Sender: linux-nfs-owner@vger.kernel.org

On Wed, Jul 5, 2017 at 1:33 PM, Olga Kornievskaia <aglo@umich.edu> wrote:
> On Wed, Jul 5, 2017 at 12:14 PM, Trond Myklebust
> <trondmy@primarydata.com> wrote:
>> On Wed, 2017-07-05 at 12:09 -0400, Olga Kornievskaia wrote:
>>> On Wed, Jul 5, 2017 at 11:46 AM, Trond Myklebust
>>> <trondmy@primarydata.com> wrote:
>>> > On Wed, 2017-07-05 at 11:11 -0400, Chuck Lever wrote:
>>> > > > On Jul 5, 2017, at 10:44 AM, Olga Kornievskaia <aglo@umich.edu>
>>> > > > wrote:
>>> > > >
>>> > > > On Mon, Jul 3, 2017 at 10:58 AM, Trond Myklebust
>>> > > > <trondmy@primarydata.com> wrote:
>>> > > > > On Thu, 2017-06-29 at 09:25 -0400, Olga Kornievskaia wrote:
>>> > > > > > Hi folks,
>>> > > > > >
>>> > > > > > On a multi-core machine, is it expected that we can have
>>> > > > > > parallel
>>> > > > > > RPCs
>>> > > > > > handled by each of the per-core workqueue?
>>> > > > > >
>>> > > > > > In testing a read workload, observing via "top" command
>>> > > > > > that a
>>> > > > > > single
>>> > > > > > "kworker" thread is running servicing the requests (no
>>> > > > > > parallelism).
>>> > > > > > It's more prominent while doing these operations over krb5p
>>> > > > > > mount.
>>> > > > > >
>>> > > > > > What has been suggested by Bruce is to try this and in my
>>> > > > > > testing I
>>> > > > > > see then the read workload spread among all the kworker
>>> > > > > > threads.
>>> > > > > >
>>> > > > > > Signed-off-by: Olga Kornievskaia <kolga@netapp.com>
>>> > > > > >
>>> > > > > > diff --git a/net/sunrpc/sched.c b/net/sunrpc/sched.c
>>> > > > > > index 0cc8383..f80e688 100644
>>> > > > > > --- a/net/sunrpc/sched.c
>>> > > > > > +++ b/net/sunrpc/sched.c
>>> > > > > > @@ -1095,7 +1095,7 @@ static int rpciod_start(void)

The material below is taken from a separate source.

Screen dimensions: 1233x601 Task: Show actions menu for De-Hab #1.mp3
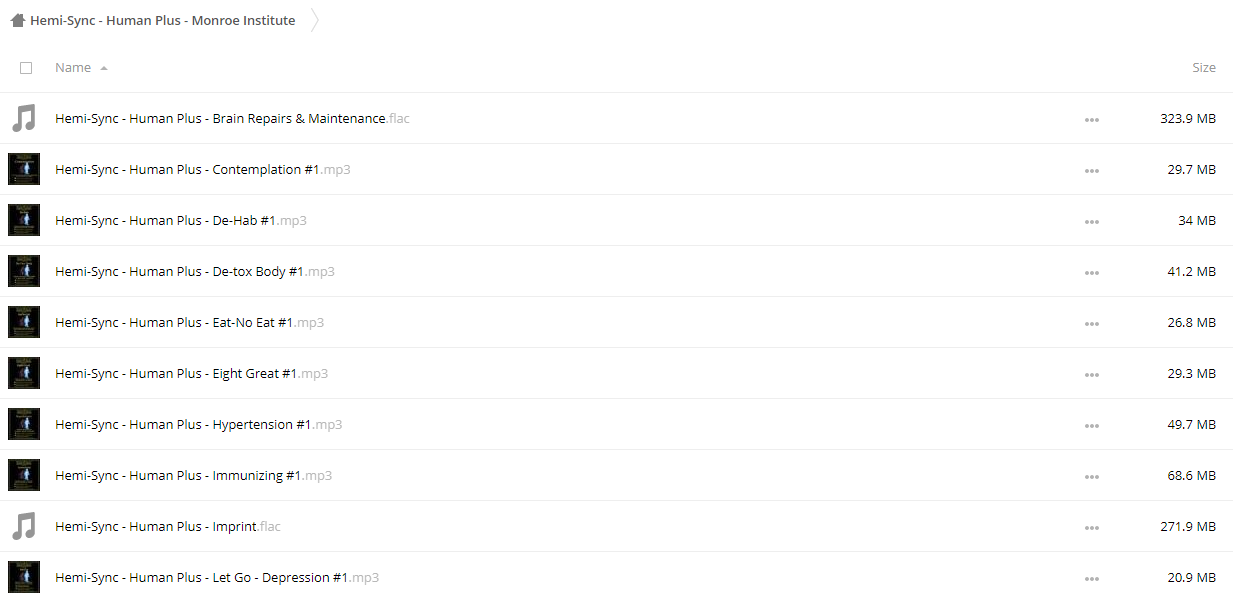pos(1091,222)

>>> > > > > >  * Create the rpciod thread and wait for it to start.
>>> > > > > >  */
>>> > > > > >  dprintk("RPC:       creating workqueue rpciod\n");
>>> > > > > > - wq = alloc_workqueue("rpciod", WQ_MEM_RECLAIM, 0);
>>> > > > > > + wq = alloc_workqueue("rpciod", WQ_MEM_RECLAIM |
>>> > > > > > WQ_UNBOUND,
>>> > > > > > 0);
>>> > > > > >  if (!wq)
>>> > > > > >  goto out_failed;
>>> > > > > >  rpciod_workqueue = wq;
>>> > > > > >
>>> > > > >
>>> > > > > WQ_UNBOUND turns off concurrency management on the thread
>>> > > > > pool
>>> > > > > (See
>>> > > > > Documentation/core-api/workqueue.rst. It also means we
>>> > > > > contend
>>> > > > > for work
>>> > > > > item queuing/dequeuing locks, since the threads which run the
>>> > > > > work
>>> > > > > items are not bound to a CPU.
>>> > > > >
>>> > > > > IOW: This is not a slam-dunk obvious gain.
>>> > > >
>>> > > > I agree but I think it's worth consideration. I'm waiting to
>>> > > > get
>>> > > > (real) performance numbers of improvement (instead of my VM
>>> > > > setup)
>>> > > > to
>>> > > > help my case. However, it was reported 90% degradation for the
>>> > > > read
>>> > > > performance over krb5p when 1CPU is executing all ops.
>>> > > >
>>> > > > Is there a different way to make sure that on a multi-processor
>>> > > > machine we can take advantage of all available CPUs? Simple
>>> > > > kernel
>>> > > > threads instead of a work queue?
>>> > >
>>> > > There is a trade-off between spreading the work, and ensuring it
>>> > > is executed on a CPU close to the I/O and application. IMO
>>> > > UNBOUND
>>> > > is a good way to do that. UNBOUND will attempt to schedule the
>>> > > work on the preferred CPU, but allow it to be migrated if that
>>> > > CPU is busy.
>>> > >
>>> > > The advantage of this is that when the client workload is CPU
>>> > > intensive (say, a software build), RPC client work can be
>>> > > scheduled
>>> > > and run more quickly, which reduces latency.
>>> > >
>>> >
>>> > That should no longer be a huge issue, since queue_work() will now
>>> > default to the WORK_CPU_UNBOUND flag, which prefers the local CPU,
>>> > but
>>> > will schedule elsewhere if the local CPU is congested.
>>>
>>> I don't believe NFS use workqueue_congested() to somehow schedule the
>>> work elsewhere. Unless the queue is marked UNBOUNDED I don't believe
>>> there is any intention of balancing the CPU load.
>>>
>>
>> I shouldn't have to test the queue when scheduling with
>> WORK_CPU_UNBOUND.
>>
>
> Comments in the code says that "if CPU dies" it'll be re-scheduled on
> another. I think the code requires to mark the queue UNBOUND to really
> be scheduled on a different CPU. Just my reading of the code and it
> matches what is seen with the krb5 workload.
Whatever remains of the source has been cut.